EXERCÍCIO. Troque "ladrão" por "gato" e escreva de novo o trecho do texto de leitura que vai de "Alto! Alto! Mar" até "e Noé navegando?".
----- TEXTO DE LEITURA
Do meu passado tudo…
folhas altas secando.
Nos meus olhos – ai barcos –
risos – velas brincando.

Maré cheia em altares;
dedos longos buscando…
Búzio-grande – saudade…
Corre o tempo lembrando.

Alto! Alto! Mar fundo.
Vai o medo subindo.
Marinheiro de pau,
o que estarás sentindo?

No muro do quintal
um ladrão espiando…
Tens esperanças ainda,
Sonho que vais sonhando?

Outra vez o Dilúvio
e Noé navegando?
Foge, foge menino
nem eu sei até quando.

Em 1956, António Aragão, foi o editor e principal impulsionador de revista literária colectiva «Búzio», publicada no Funchal, mas impressa no Porto, para a qual desenhou uma gravura abstracta com características geométricas e modernistas, e escreveu a Nota Introdutória, um poema modernista composto em 1954, outro escrito em 1955, um comentário sobre uma carta de Castilho dirigida a Agostinho Ornelas, e ainda um ensaio intitulado «O Público e as Novas Morfologias», onde já patenteava influências futuristas e revelava a sua inclinação para a ruptura contra os modelos literários tradicionais e a procura de novas formas de expressão artística e poética.
Também colaboraram na revista Edmundo Bettencourt, com três importantes poemas; David Mourão Ferreira com um ensaio intitulado «Nótula sobre o Fundo e a Forma em Poesia»; Eurico de Sousa também com três poesias modernistas; Ester de Lemos com um ensaio sobre uma obra de Orwell intitulado «O Pesa- Papéis»; Herberto Hélder com dois excelentes poemas de influência pós-surrealista; Jorge Sumares com um conto regionalista a que chamou «Rega»; e, finalmente, J. Escada, que escreveu um artigo comentando as exposições de Artes Plásticas de 55 e 56, realizadas em Lisboa.
----------
----- DADOS DO MATERIAL
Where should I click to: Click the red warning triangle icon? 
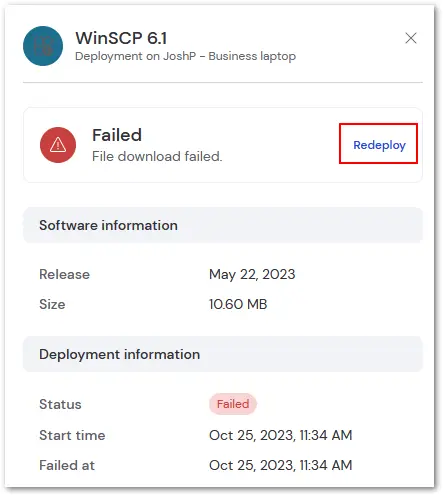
----------
RESULTADO.
Alto! Alto! Mar fundo.
Vai o medo subindo.
Marinheiro de pau,
o que estarás sentindo?

No muro do quintal
um gato espiando…
Tens esperanças ainda,
Sonho que vais sonhando?

Outra vez o Dilúvio
e Noé navegando?